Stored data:
------------------------------------

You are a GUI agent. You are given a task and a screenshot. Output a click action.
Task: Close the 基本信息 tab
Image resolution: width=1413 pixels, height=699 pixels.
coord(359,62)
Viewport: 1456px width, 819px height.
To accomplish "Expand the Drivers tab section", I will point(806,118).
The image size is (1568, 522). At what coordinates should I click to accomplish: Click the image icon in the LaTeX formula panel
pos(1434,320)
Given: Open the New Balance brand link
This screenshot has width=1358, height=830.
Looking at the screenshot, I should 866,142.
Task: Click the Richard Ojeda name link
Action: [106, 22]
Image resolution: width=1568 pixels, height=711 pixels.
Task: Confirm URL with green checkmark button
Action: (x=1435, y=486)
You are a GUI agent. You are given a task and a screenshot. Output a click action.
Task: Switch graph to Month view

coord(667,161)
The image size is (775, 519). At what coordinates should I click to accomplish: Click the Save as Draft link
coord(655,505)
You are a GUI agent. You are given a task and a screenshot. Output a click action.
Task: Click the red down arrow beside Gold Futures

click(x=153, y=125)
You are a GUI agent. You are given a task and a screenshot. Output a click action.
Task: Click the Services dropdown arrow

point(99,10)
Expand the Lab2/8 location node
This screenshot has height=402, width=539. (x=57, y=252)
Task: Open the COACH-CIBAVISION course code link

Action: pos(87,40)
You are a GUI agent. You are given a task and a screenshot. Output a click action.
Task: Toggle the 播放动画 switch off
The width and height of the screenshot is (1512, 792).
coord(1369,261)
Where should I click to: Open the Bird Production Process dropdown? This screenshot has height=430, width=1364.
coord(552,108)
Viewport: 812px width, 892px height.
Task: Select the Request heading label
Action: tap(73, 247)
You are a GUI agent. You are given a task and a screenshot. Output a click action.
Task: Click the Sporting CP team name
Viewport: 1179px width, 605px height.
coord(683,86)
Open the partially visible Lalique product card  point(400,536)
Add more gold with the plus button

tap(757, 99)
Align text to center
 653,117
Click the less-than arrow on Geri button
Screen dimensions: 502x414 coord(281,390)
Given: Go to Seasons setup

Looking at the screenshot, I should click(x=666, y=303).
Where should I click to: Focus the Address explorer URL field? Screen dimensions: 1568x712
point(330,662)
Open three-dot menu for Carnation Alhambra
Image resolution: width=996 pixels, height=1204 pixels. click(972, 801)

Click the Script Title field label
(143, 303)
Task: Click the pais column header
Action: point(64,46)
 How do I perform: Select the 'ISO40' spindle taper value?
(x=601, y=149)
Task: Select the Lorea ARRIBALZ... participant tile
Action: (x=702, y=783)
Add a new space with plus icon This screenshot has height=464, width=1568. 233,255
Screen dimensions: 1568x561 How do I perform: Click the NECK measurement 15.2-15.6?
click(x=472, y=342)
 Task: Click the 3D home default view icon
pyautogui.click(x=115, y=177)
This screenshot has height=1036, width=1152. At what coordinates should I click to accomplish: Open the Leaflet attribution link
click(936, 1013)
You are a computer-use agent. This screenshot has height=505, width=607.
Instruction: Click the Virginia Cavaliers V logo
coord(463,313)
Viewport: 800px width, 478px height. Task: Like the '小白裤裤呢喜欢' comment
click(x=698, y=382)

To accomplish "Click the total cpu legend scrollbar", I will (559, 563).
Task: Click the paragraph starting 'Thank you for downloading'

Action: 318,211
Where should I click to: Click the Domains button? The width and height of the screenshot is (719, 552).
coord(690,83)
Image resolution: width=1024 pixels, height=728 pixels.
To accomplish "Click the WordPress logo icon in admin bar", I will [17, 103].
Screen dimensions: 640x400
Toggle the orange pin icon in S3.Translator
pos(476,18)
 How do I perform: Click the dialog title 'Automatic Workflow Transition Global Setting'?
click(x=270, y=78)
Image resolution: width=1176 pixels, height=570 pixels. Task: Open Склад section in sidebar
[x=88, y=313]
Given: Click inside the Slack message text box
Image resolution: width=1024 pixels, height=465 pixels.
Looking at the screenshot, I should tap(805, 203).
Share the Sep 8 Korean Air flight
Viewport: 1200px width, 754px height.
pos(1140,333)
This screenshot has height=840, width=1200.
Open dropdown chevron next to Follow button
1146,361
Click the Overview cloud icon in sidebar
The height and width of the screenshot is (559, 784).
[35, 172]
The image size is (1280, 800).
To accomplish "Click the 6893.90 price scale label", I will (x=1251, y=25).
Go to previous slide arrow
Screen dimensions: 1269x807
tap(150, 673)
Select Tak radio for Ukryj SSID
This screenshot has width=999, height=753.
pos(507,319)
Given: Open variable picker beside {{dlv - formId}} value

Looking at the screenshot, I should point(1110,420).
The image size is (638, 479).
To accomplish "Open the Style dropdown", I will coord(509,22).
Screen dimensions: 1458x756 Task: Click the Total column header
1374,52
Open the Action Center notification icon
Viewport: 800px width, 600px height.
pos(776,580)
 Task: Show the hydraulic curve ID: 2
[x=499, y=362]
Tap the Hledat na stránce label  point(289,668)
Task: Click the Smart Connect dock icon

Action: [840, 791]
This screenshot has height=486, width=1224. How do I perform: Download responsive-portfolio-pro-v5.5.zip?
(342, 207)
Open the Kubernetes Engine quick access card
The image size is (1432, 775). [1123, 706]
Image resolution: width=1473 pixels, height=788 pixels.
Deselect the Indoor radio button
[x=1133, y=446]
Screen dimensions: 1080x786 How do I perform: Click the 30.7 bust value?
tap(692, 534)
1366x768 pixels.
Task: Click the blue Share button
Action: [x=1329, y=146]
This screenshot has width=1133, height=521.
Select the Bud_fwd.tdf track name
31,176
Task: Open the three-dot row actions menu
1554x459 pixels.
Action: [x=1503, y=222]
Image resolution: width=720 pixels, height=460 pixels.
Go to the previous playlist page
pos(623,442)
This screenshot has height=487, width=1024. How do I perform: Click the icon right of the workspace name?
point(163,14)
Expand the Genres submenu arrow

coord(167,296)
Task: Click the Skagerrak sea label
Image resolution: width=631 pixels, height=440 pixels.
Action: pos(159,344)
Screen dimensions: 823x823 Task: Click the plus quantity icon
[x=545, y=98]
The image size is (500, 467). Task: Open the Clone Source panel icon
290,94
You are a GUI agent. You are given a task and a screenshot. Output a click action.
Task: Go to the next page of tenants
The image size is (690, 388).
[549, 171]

------------------------------------

* [PROBLEM REQUIREMENTS]: Recopy the records without any alteration.

* [EXERCISE SOLUTION]:
You are a GUI agent. You are given a task and a screenshot. Output a click action.
Task: Close the 基本信息 tab
Image resolution: width=1413 pixels, height=699 pixels.
coord(359,62)
Viewport: 1456px width, 819px height.
To accomplish "Expand the Drivers tab section", I will point(806,118).
The image size is (1568, 522). At what coordinates should I click to accomplish: Click the image icon in the LaTeX formula panel
pos(1434,320)
Given: Open the New Balance brand link
This screenshot has width=1358, height=830.
Looking at the screenshot, I should 866,142.
Task: Click the Richard Ojeda name link
Action: [106, 22]
Image resolution: width=1568 pixels, height=711 pixels.
Task: Confirm URL with green checkmark button
Action: (x=1435, y=486)
You are a GUI agent. You are given a task and a screenshot. Output a click action.
Task: Switch graph to Month view

coord(667,161)
The image size is (775, 519). At what coordinates should I click to accomplish: Click the Save as Draft link
coord(655,505)
You are a GUI agent. You are given a task and a screenshot. Output a click action.
Task: Click the red down arrow beside Gold Futures

click(x=153, y=125)
You are a GUI agent. You are given a task and a screenshot. Output a click action.
Task: Click the Services dropdown arrow

point(99,10)
Expand the Lab2/8 location node
This screenshot has height=402, width=539. (x=57, y=252)
Task: Open the COACH-CIBAVISION course code link

Action: pos(87,40)
You are a GUI agent. You are given a task and a screenshot. Output a click action.
Task: Toggle the 播放动画 switch off
The width and height of the screenshot is (1512, 792).
coord(1369,261)
Where should I click to: Open the Bird Production Process dropdown? This screenshot has height=430, width=1364.
coord(552,108)
Viewport: 812px width, 892px height.
Task: Select the Request heading label
Action: tap(73, 247)
You are a GUI agent. You are given a task and a screenshot. Output a click action.
Task: Click the Sporting CP team name
Viewport: 1179px width, 605px height.
coord(683,86)
Open the partially visible Lalique product card  point(400,536)
Add more gold with the plus button

tap(757, 99)
Align text to center
 653,117
Click the less-than arrow on Geri button
Screen dimensions: 502x414 coord(281,390)
Given: Go to Seasons setup

Looking at the screenshot, I should click(x=666, y=303).
Where should I click to: Focus the Address explorer URL field? Screen dimensions: 1568x712
point(330,662)
Open three-dot menu for Carnation Alhambra
Image resolution: width=996 pixels, height=1204 pixels. click(972, 801)

Click the Script Title field label
(143, 303)
Task: Click the pais column header
Action: point(64,46)
 How do I perform: Select the 'ISO40' spindle taper value?
(x=601, y=149)
Task: Select the Lorea ARRIBALZ... participant tile
Action: (x=702, y=783)
Add a new space with plus icon This screenshot has height=464, width=1568. 233,255
Screen dimensions: 1568x561 How do I perform: Click the NECK measurement 15.2-15.6?
click(x=472, y=342)
 Task: Click the 3D home default view icon
pyautogui.click(x=115, y=177)
This screenshot has height=1036, width=1152. At what coordinates should I click to accomplish: Open the Leaflet attribution link
click(936, 1013)
You are a computer-use agent. This screenshot has height=505, width=607.
Instruction: Click the Virginia Cavaliers V logo
coord(463,313)
Viewport: 800px width, 478px height. Task: Like the '小白裤裤呢喜欢' comment
click(x=698, y=382)

To accomplish "Click the total cpu legend scrollbar", I will (559, 563).
Task: Click the paragraph starting 'Thank you for downloading'

Action: 318,211
Where should I click to: Click the Domains button? The width and height of the screenshot is (719, 552).
coord(690,83)
Image resolution: width=1024 pixels, height=728 pixels.
To accomplish "Click the WordPress logo icon in admin bar", I will [17, 103].
Screen dimensions: 640x400
Toggle the orange pin icon in S3.Translator
pos(476,18)
 How do I perform: Click the dialog title 'Automatic Workflow Transition Global Setting'?
click(x=270, y=78)
Image resolution: width=1176 pixels, height=570 pixels. Task: Open Склад section in sidebar
[x=88, y=313]
Given: Click inside the Slack message text box
Image resolution: width=1024 pixels, height=465 pixels.
Looking at the screenshot, I should tap(805, 203).
Share the Sep 8 Korean Air flight
Viewport: 1200px width, 754px height.
pos(1140,333)
This screenshot has height=840, width=1200.
Open dropdown chevron next to Follow button
1146,361
Click the Overview cloud icon in sidebar
The height and width of the screenshot is (559, 784).
[35, 172]
The image size is (1280, 800).
To accomplish "Click the 6893.90 price scale label", I will (x=1251, y=25).
Go to previous slide arrow
Screen dimensions: 1269x807
tap(150, 673)
Select Tak radio for Ukryj SSID
This screenshot has width=999, height=753.
pos(507,319)
Given: Open variable picker beside {{dlv - formId}} value

Looking at the screenshot, I should point(1110,420).
The image size is (638, 479).
To accomplish "Open the Style dropdown", I will coord(509,22).
Screen dimensions: 1458x756 Task: Click the Total column header
1374,52
Open the Action Center notification icon
Viewport: 800px width, 600px height.
pos(776,580)
 Task: Show the hydraulic curve ID: 2
[x=499, y=362]
Tap the Hledat na stránce label  point(289,668)
Task: Click the Smart Connect dock icon

Action: [840, 791]
This screenshot has height=486, width=1224. How do I perform: Download responsive-portfolio-pro-v5.5.zip?
(342, 207)
Open the Kubernetes Engine quick access card
The image size is (1432, 775). [1123, 706]
Image resolution: width=1473 pixels, height=788 pixels.
Deselect the Indoor radio button
[x=1133, y=446]
Screen dimensions: 1080x786 How do I perform: Click the 30.7 bust value?
tap(692, 534)
1366x768 pixels.
Task: Click the blue Share button
Action: [x=1329, y=146]
This screenshot has width=1133, height=521.
Select the Bud_fwd.tdf track name
31,176
Task: Open the three-dot row actions menu
1554x459 pixels.
Action: [x=1503, y=222]
Image resolution: width=720 pixels, height=460 pixels.
Go to the previous playlist page
pos(623,442)
This screenshot has height=487, width=1024. How do I perform: Click the icon right of the workspace name?
point(163,14)
Expand the Genres submenu arrow

coord(167,296)
Task: Click the Skagerrak sea label
Image resolution: width=631 pixels, height=440 pixels.
Action: pos(159,344)
Screen dimensions: 823x823 Task: Click the plus quantity icon
[x=545, y=98]
The image size is (500, 467). Task: Open the Clone Source panel icon
290,94
You are a GUI agent. You are given a task and a screenshot. Output a click action.
Task: Go to the next page of tenants
The image size is (690, 388).
[549, 171]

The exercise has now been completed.